Items from a data source
.....

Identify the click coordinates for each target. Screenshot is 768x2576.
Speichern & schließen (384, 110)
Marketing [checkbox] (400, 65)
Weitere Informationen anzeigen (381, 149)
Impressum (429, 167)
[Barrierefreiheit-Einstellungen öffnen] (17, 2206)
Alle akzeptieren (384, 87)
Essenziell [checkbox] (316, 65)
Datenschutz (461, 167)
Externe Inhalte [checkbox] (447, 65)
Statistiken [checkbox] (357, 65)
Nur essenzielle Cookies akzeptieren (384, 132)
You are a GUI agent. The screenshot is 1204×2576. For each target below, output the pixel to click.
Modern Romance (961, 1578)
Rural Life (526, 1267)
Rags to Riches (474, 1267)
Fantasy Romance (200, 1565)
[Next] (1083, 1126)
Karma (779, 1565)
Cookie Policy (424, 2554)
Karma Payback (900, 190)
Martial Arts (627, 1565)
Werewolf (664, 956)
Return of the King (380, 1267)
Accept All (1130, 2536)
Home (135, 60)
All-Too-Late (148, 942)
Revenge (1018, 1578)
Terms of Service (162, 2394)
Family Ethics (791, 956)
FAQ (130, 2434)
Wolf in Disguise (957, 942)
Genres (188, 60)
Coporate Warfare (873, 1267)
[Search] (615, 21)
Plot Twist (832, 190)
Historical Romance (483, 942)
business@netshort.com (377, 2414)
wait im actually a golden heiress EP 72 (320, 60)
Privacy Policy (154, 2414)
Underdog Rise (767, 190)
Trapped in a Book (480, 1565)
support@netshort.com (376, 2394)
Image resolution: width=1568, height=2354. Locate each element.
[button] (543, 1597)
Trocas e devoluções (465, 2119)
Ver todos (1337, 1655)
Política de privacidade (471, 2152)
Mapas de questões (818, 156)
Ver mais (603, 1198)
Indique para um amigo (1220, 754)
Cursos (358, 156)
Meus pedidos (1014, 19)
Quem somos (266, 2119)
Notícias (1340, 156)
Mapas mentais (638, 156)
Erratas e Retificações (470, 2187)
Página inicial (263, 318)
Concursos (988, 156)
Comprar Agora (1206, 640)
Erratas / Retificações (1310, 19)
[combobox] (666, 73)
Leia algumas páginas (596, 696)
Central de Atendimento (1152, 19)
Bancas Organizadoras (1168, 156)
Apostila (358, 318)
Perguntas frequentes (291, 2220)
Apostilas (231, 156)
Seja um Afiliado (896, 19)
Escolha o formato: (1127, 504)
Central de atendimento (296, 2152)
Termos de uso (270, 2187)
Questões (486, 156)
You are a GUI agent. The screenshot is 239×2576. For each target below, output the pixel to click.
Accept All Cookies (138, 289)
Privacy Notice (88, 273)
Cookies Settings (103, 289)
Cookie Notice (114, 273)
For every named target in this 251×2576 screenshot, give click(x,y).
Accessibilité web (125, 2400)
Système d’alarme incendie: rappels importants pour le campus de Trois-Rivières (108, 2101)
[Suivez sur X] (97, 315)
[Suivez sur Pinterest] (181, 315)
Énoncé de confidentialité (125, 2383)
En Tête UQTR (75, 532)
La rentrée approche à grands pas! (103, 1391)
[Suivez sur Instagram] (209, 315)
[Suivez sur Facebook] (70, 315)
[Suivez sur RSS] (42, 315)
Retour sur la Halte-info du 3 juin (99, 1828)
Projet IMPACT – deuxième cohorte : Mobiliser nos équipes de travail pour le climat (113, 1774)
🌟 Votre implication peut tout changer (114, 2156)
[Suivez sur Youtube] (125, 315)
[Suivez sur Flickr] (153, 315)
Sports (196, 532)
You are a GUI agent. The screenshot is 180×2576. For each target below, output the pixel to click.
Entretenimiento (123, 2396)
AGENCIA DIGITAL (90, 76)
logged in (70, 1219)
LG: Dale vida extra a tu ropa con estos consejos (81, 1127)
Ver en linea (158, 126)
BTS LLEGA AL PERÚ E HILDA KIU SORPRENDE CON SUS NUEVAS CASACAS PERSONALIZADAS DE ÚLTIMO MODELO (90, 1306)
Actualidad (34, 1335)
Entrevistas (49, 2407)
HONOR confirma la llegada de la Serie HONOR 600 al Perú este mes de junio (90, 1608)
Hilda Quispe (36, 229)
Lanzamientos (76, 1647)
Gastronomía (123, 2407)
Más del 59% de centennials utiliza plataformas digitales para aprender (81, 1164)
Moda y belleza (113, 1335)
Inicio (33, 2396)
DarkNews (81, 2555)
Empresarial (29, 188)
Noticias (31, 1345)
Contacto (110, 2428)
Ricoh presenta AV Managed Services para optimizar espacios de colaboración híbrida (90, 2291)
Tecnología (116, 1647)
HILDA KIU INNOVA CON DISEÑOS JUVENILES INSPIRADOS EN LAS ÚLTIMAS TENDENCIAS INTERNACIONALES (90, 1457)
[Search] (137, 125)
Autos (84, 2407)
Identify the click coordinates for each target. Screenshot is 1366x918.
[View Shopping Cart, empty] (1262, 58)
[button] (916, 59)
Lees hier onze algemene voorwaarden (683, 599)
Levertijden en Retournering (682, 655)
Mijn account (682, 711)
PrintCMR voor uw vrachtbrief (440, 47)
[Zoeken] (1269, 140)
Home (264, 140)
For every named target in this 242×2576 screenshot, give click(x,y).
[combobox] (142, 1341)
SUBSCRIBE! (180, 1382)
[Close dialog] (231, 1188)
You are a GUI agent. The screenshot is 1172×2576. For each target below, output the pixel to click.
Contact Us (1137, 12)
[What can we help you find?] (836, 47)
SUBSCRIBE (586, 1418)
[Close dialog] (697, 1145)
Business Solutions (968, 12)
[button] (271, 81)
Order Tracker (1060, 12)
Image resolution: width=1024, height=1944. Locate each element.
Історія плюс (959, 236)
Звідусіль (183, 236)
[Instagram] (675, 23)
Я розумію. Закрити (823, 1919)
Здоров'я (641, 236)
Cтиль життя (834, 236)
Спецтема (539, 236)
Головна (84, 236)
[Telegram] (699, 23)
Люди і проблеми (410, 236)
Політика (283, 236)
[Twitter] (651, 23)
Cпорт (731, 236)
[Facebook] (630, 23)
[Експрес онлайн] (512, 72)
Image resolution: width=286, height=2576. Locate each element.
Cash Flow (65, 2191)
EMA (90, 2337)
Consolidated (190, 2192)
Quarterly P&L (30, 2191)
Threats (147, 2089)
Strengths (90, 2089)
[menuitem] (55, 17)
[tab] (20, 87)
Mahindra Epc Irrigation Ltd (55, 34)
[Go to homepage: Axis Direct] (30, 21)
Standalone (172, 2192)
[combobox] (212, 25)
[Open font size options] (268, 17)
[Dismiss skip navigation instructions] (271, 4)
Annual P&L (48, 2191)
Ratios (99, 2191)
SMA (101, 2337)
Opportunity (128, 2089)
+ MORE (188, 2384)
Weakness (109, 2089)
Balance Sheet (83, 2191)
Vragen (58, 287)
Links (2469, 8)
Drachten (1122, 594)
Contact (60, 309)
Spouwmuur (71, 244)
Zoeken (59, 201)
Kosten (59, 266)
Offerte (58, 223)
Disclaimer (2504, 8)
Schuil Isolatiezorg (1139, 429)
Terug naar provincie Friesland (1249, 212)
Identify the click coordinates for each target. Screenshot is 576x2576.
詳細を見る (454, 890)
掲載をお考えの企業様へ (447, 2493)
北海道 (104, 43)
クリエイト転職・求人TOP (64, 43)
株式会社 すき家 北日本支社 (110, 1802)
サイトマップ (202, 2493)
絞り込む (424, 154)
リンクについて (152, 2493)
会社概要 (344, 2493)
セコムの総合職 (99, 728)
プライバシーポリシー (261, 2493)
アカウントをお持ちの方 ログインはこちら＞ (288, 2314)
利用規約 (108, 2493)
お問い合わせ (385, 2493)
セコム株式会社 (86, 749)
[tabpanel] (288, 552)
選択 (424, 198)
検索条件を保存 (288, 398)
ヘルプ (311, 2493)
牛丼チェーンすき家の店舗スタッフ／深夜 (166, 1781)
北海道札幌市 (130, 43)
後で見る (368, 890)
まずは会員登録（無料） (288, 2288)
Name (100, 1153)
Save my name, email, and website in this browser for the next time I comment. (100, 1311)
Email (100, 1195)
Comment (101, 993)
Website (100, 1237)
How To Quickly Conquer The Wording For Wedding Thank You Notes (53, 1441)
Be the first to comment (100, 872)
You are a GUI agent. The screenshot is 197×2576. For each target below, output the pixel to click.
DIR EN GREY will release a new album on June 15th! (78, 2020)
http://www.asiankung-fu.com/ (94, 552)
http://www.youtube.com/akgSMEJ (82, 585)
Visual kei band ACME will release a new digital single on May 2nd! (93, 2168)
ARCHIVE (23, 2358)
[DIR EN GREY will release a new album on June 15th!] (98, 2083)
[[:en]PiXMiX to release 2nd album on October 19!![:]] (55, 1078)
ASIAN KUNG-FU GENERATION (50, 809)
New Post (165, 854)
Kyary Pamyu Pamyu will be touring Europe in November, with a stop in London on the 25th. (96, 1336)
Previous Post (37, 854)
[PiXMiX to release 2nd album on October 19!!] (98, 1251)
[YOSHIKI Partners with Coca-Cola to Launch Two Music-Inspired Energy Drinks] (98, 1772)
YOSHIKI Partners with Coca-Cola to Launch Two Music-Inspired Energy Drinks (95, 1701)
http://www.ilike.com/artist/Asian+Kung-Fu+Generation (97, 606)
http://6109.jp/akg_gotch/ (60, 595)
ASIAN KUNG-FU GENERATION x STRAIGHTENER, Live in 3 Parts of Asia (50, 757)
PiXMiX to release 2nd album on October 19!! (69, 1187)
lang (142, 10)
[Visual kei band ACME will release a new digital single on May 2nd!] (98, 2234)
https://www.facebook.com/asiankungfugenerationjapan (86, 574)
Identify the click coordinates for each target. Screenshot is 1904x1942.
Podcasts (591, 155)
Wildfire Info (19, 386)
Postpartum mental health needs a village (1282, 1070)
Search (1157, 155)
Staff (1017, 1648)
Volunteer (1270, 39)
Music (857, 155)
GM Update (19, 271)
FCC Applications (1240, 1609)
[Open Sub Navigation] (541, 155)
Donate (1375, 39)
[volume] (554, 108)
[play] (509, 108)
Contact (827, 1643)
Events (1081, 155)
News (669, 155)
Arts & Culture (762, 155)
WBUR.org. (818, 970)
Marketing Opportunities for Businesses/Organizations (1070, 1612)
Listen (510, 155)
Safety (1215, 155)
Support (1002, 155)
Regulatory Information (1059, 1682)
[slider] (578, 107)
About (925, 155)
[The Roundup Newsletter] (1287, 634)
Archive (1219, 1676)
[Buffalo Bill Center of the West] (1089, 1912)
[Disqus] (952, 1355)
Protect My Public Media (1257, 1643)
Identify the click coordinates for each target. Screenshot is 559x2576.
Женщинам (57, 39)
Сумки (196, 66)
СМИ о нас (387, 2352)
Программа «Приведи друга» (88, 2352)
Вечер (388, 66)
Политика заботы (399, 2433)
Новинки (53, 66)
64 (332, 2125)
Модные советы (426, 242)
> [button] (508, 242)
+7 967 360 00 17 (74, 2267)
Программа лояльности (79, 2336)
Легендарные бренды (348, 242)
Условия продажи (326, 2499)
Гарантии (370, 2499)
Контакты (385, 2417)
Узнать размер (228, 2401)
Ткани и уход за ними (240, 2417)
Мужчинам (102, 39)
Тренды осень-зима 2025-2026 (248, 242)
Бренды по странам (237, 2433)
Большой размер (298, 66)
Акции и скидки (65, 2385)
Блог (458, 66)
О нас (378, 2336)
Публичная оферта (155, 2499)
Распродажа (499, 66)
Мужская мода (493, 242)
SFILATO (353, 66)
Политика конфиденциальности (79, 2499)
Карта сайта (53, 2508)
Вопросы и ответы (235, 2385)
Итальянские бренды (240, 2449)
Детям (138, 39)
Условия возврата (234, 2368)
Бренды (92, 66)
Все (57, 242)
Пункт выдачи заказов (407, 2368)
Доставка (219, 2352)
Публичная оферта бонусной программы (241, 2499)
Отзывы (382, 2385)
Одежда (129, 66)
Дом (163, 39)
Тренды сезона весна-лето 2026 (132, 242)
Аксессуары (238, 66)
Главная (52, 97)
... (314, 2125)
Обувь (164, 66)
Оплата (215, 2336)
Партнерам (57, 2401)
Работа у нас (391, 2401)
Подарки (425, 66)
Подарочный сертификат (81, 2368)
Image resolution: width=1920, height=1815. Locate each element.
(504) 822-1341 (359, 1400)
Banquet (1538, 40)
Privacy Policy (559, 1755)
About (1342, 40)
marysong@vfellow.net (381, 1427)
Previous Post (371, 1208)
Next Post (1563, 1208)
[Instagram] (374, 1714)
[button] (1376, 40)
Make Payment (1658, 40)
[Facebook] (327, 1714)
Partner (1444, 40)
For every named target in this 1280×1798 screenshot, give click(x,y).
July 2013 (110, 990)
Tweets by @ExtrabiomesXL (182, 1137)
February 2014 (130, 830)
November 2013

.....

-- Your objective --
Take the line above containing "Screenshot is 1366x918.", the line containing "[button] (271, 81)", and all lines in between, and copy them exactly without anything else.

-- Completed task --
Identify the click coordinates for each target. Screenshot is 1366x918.
[View Shopping Cart, empty] (1262, 58)
[button] (916, 59)
Lees hier onze algemene voorwaarden (683, 599)
Levertijden en Retournering (682, 655)
Mijn account (682, 711)
PrintCMR voor uw vrachtbrief (440, 47)
[Zoeken] (1269, 140)
Home (264, 140)
For every named target in this 242×2576 screenshot, give click(x,y).
[combobox] (142, 1341)
SUBSCRIBE! (180, 1382)
[Close dialog] (231, 1188)
You are a GUI agent. The screenshot is 1172×2576. For each target below, output the pixel to click.
Contact Us (1137, 12)
[What can we help you find?] (836, 47)
SUBSCRIBE (586, 1418)
[Close dialog] (697, 1145)
Business Solutions (968, 12)
[button] (271, 81)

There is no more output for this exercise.